◆ Task statement ◆
Write all of the lines below out again, exactly as they stand.

◆ Records shown ◆
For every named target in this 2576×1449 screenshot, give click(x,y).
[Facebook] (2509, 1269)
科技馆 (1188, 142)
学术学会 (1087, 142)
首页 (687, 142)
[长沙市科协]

◆ The answer ◆
For every named target in this 2576×1449 screenshot, give click(x,y).
[Facebook] (2509, 1269)
科技馆 (1188, 142)
学术学会 (1087, 142)
首页 (687, 142)
[长沙市科协]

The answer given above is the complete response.